### Goal
In the passage below about the distributed cloud-based E-learning information system, what three layers make up the architecture's layered model?

== Text provided

The distributed cloud-based information system is a proposal that combines scaling DBMS technologies with a cloud-native platform to provide high availability, low latency, and resilience to E-learning environments. The architecture combines elastic resource allocation, a distributed data repository, and workload-sensitive query optimization to ensure performance during intensive academic activities. Figure 2 demonstrates the lifecycle workflow, in which user requests originate and progress through the cloud-based DBMS clusters, replication management, and optimized query response.

Figure 2. Workflow of the proposed distributed cloud-based E-learning information system

3.1 System architecture

The architecture is designed on a layered model comprising cloud infrastructure, distributed DBMS clusters, and application services. Educational data such as enrollment logs, course materials, and analytics records are partitioned across nodes to support parallel processing. Let the dataset be denoted as $D=\left\{d_1, d_2, \ldots, d_n\right\}$, where $d_i$ represents a data block distributed over $k$ nodes.

====
== Dataset content

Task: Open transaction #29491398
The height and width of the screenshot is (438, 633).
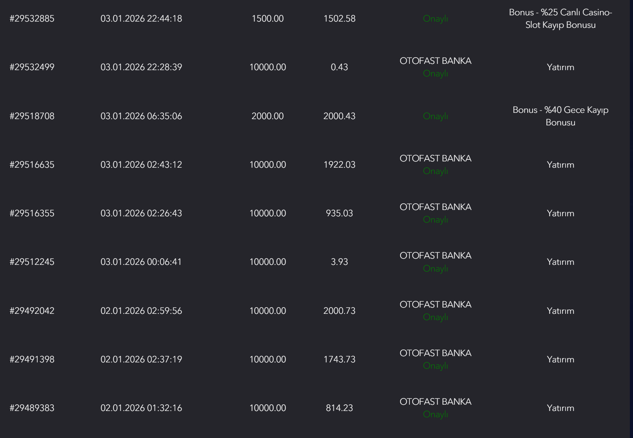Action: (x=32, y=359)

====

### Result of the exercise
Cloud infrastructure, distributed DBMS clusters, and application services.